The SARS-CoV-2 virus, which has had a profound global impact, is believed to have originated from bats or pangolins. It has shown its ability to infect various mammalian species, including reverse zoonotic transmission to minks and domestic hamsters.
Early on in the pandemic, concerns were raised about the possibility of fecal-oral transmission and environmental contamination of the virus. Although viral RNA has been found in feces, the isolation of infectious virus from wastewater and river water samples has been rare. This may be due to the low concentration of the virus and its loss of infectious properties during testing.
The interaction between SARS-CoV-2 and animals in aquatic ecosystems is still not well understood. Recent research has detected viral RNA in the digestive systems of bivalve mollusks and various aquatic or semi-aquatic mammals, raising concerns about the susceptibility of fish and reptiles to the virus.
To address these knowledge gaps, researchers focused on freshwater fish and reptiles in their study. They examined the replication efficiency of SARS-CoV-2 in various poikilothermic vertebrates, including the eastern box turtle, Nile crocodile, and loggerhead sea turtle.
The study found that the temperature had a significant influence on the replication efficiency of SARS-CoV-2 in susceptible cell cultures. Reptile cells, specifically those from the eastern box turtle and Nile crocodile, showed high susceptibility to the virus at an ambient temperature of 29 °C. In contrast, fish cell cultures showed no susceptibility to SARS-CoV-2 infection.
The researchers emphasized the importance of considering temperature variations when studying the dynamics of SARS-CoV-2 infection in different host species. They also compared the susceptibility of reptile cells to the widely used Vero E6 cell culture model and found temperature-dependent variations.
The circulation of SARS-CoV-2 among animals continues to present ongoing challenges. The study’s findings suggest the possibility of SARS-CoV-2 contaminating aquatic ecosystems and effectively replicating in certain reptile species. As the virus continues to evolve, the risk of new variants with unpredictable infectious properties remains a concern.

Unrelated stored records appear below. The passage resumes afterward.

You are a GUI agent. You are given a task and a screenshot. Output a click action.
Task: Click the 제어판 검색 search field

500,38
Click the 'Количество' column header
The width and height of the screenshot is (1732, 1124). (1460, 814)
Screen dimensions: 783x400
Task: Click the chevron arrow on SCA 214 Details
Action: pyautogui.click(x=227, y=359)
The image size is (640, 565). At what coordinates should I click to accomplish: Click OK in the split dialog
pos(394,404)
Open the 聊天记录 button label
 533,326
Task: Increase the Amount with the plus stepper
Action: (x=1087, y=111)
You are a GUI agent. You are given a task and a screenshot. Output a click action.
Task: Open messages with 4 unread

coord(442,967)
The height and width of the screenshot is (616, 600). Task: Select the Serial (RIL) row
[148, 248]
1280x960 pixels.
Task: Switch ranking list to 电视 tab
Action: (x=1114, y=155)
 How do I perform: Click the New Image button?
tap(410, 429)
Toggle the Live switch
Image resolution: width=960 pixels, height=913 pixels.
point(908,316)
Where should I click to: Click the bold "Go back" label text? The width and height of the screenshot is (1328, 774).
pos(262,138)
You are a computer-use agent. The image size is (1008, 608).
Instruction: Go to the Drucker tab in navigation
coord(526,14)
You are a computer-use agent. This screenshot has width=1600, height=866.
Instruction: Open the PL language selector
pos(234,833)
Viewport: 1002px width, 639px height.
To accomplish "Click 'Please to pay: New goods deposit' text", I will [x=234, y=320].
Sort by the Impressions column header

Monitoring and understanding the virus’s interactions with diverse host species are crucial for mitigating potential threats to both animal and human health. Further research is needed to explore the broader implications of SARS-CoV-2 in environmental reservoirs and its impact on wildlife conservation efforts. It is essential to develop comprehensive strategies to protect ecosystems and public health from the complexities of SARS-CoV-2 in different environments.